**Task prompt**
Every line of the data below is to be retyped exactly.
[[ Material provided open ]]
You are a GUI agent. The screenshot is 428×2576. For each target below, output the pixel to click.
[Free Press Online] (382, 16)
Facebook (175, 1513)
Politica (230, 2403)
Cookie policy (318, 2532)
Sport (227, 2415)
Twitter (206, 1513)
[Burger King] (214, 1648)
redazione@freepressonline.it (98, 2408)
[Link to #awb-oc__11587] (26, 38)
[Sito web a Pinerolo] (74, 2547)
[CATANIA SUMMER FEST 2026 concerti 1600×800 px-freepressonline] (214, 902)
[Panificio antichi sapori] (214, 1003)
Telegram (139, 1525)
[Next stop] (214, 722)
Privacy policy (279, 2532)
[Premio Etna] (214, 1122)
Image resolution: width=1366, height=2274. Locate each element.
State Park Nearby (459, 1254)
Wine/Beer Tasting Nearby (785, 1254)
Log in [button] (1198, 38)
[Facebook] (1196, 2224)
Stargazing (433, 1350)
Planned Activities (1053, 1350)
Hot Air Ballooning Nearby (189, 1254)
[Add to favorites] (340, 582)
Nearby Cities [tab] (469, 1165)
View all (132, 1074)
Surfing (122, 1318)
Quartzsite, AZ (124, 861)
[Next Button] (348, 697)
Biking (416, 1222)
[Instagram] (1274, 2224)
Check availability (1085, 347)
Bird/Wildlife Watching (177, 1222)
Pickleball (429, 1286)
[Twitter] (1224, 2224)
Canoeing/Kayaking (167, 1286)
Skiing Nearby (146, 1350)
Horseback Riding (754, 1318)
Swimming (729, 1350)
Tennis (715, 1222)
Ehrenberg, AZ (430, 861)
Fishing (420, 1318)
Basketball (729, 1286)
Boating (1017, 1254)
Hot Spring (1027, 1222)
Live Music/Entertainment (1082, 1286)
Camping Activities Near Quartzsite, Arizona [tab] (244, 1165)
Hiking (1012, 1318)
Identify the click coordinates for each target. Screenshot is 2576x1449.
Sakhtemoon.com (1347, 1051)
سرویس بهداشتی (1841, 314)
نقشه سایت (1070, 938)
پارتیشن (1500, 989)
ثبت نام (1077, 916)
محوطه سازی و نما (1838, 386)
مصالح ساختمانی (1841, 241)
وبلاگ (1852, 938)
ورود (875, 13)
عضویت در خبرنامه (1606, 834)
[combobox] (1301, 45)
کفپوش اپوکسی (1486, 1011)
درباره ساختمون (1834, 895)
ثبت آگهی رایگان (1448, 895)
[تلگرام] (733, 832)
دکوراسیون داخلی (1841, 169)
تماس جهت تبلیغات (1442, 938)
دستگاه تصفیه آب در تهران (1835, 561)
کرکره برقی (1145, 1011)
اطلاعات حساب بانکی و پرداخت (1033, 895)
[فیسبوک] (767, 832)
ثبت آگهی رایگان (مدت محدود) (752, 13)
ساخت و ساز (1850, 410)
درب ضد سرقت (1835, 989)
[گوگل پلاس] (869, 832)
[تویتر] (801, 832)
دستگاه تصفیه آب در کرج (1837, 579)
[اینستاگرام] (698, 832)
[[ Material provided closed ]]
**Exercise solution**
You are a GUI agent. The screenshot is 428×2576. For each target below, output the pixel to click.
[Free Press Online] (382, 16)
Facebook (175, 1513)
Politica (230, 2403)
Cookie policy (318, 2532)
Sport (227, 2415)
Twitter (206, 1513)
[Burger King] (214, 1648)
redazione@freepressonline.it (98, 2408)
[Link to #awb-oc__11587] (26, 38)
[Sito web a Pinerolo] (74, 2547)
[CATANIA SUMMER FEST 2026 concerti 1600×800 px-freepressonline] (214, 902)
[Panificio antichi sapori] (214, 1003)
Telegram (139, 1525)
[Next stop] (214, 722)
Privacy policy (279, 2532)
[Premio Etna] (214, 1122)
Image resolution: width=1366, height=2274. Locate each element.
State Park Nearby (459, 1254)
Wine/Beer Tasting Nearby (785, 1254)
Log in [button] (1198, 38)
[Facebook] (1196, 2224)
Stargazing (433, 1350)
Planned Activities (1053, 1350)
Hot Air Ballooning Nearby (189, 1254)
[Add to favorites] (340, 582)
Nearby Cities [tab] (469, 1165)
View all (132, 1074)
Surfing (122, 1318)
Quartzsite, AZ (124, 861)
[Next Button] (348, 697)
Biking (416, 1222)
[Instagram] (1274, 2224)
Check availability (1085, 347)
Bird/Wildlife Watching (177, 1222)
Pickleball (429, 1286)
[Twitter] (1224, 2224)
Canoeing/Kayaking (167, 1286)
Skiing Nearby (146, 1350)
Horseback Riding (754, 1318)
Swimming (729, 1350)
Tennis (715, 1222)
Ehrenberg, AZ (430, 861)
Fishing (420, 1318)
Basketball (729, 1286)
Boating (1017, 1254)
Hot Spring (1027, 1222)
Live Music/Entertainment (1082, 1286)
Camping Activities Near Quartzsite, Arizona [tab] (244, 1165)
Hiking (1012, 1318)
Identify the click coordinates for each target. Screenshot is 2576x1449.
Sakhtemoon.com (1347, 1051)
سرویس بهداشتی (1841, 314)
نقشه سایت (1070, 938)
پارتیشن (1500, 989)
ثبت نام (1077, 916)
محوطه سازی و نما (1838, 386)
مصالح ساختمانی (1841, 241)
وبلاگ (1852, 938)
ورود (875, 13)
عضویت در خبرنامه (1606, 834)
[combobox] (1301, 45)
کفپوش اپوکسی (1486, 1011)
درباره ساختمون (1834, 895)
ثبت آگهی رایگان (1448, 895)
[تلگرام] (733, 832)
دکوراسیون داخلی (1841, 169)
تماس جهت تبلیغات (1442, 938)
دستگاه تصفیه آب در تهران (1835, 561)
کرکره برقی (1145, 1011)
اطلاعات حساب بانکی و پرداخت (1033, 895)
[فیسبوک] (767, 832)
ثبت آگهی رایگان (مدت محدود) (752, 13)
ساخت و ساز (1850, 410)
درب ضد سرقت (1835, 989)
[گوگل پلاس] (869, 832)
[تویتر] (801, 832)
دستگاه تصفیه آب در کرج (1837, 579)
[اینستاگرام] (698, 832)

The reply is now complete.